Exome sequencing is a genomic technique to determine the nucleotide sequence of the exonic (protein-coding) region of genes within a genome. It is also be referred to as whole-exome sequencing (WES). This process is done by selectively sequencing only the subset of DNA that encodes the protein using high-throughput DNA sequencing technology.
Whole exome sequencing is the sequencing all of the exons (protein-coding sections) of genes within a genome. This method allows variations in the protein-coding region of any gene to be identified, rather than in only a select few genes.
First, either PCR or hybrid capture is used to capture the exonic region of the species of interest. This enriched fraction is then sequenced using next-generation sequencing technology to identify genetic variation in the exon sequences.
Exome sequencing allows for the identification of variations in the entire exon, as opposed to a select few genes.

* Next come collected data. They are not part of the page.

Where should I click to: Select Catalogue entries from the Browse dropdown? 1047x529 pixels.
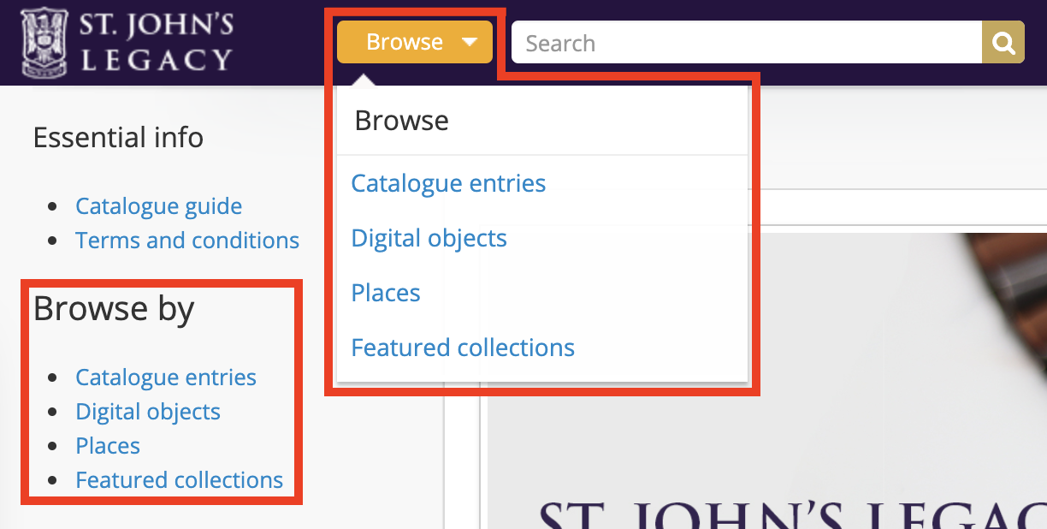pos(447,182)
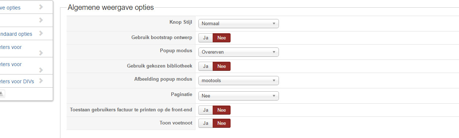Open 'Popup modus' dropdown showing Overerven

(x=239, y=52)
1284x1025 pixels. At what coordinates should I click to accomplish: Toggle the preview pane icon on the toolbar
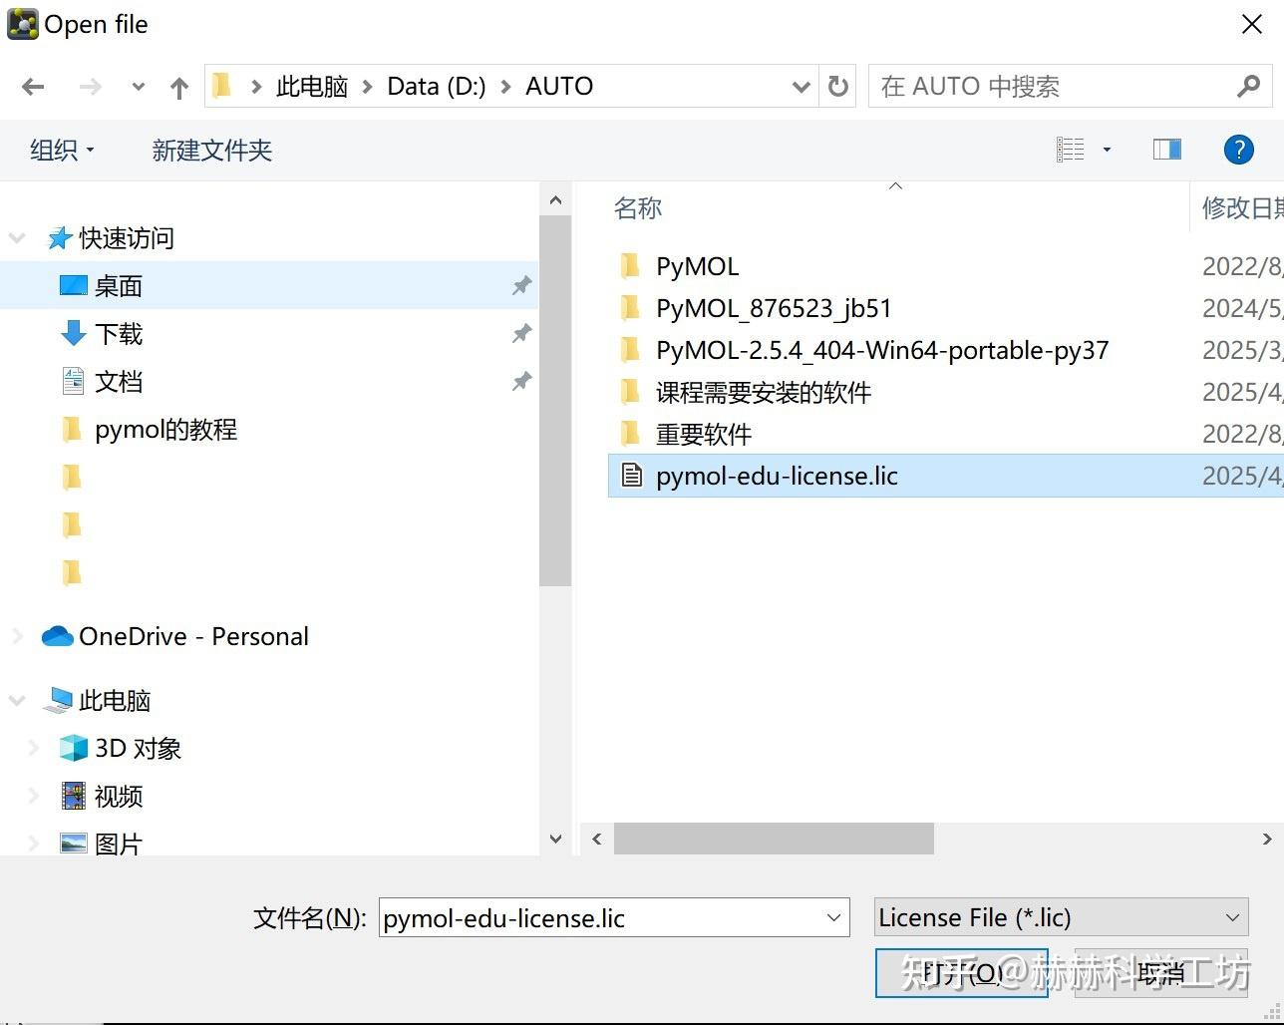point(1166,149)
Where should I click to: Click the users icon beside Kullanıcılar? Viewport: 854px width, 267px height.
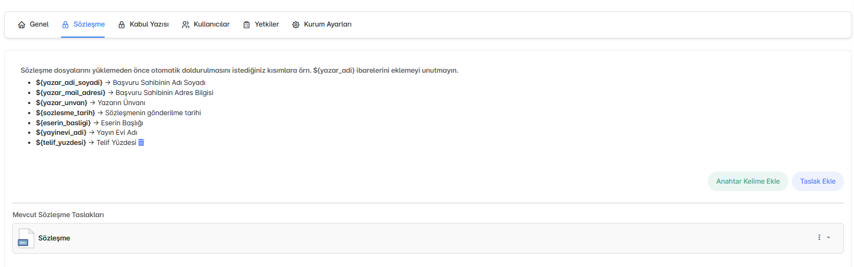pyautogui.click(x=185, y=25)
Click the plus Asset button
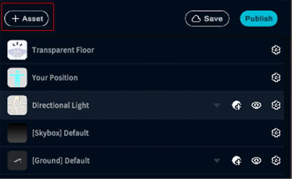The image size is (292, 179). click(27, 18)
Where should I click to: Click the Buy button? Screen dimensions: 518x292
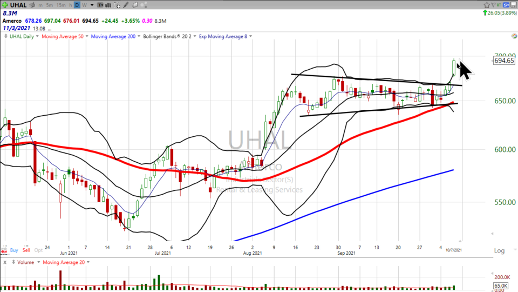pyautogui.click(x=13, y=251)
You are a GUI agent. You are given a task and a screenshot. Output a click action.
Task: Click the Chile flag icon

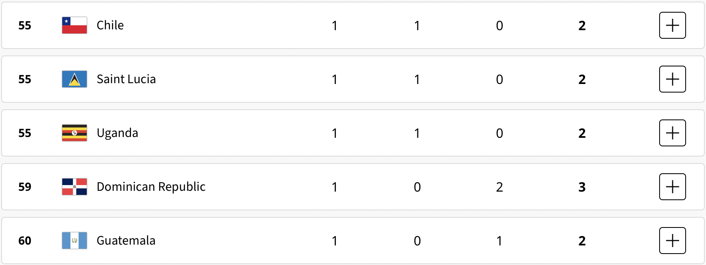coord(75,25)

Since most known disease-causing mutations occur in exons, WES is an efficient way of identifying potential disease causing mutations.
Clinical exome sequencing is a molecular diagnostic genetic test to rapidly and efficiently detect disease-casusing mutations within any gene in the human genome. It uses exome sequencing to target genes associated with all known clinical phenotypes.
Genome sequencing is the sequencing of the complete DNA of an organism. Exome sequencing only focuses on the protein-coding sections of DNA that are contained in our genes. Whole Exome Sequencing (WES) is more cost and time efficient than genome sequencing.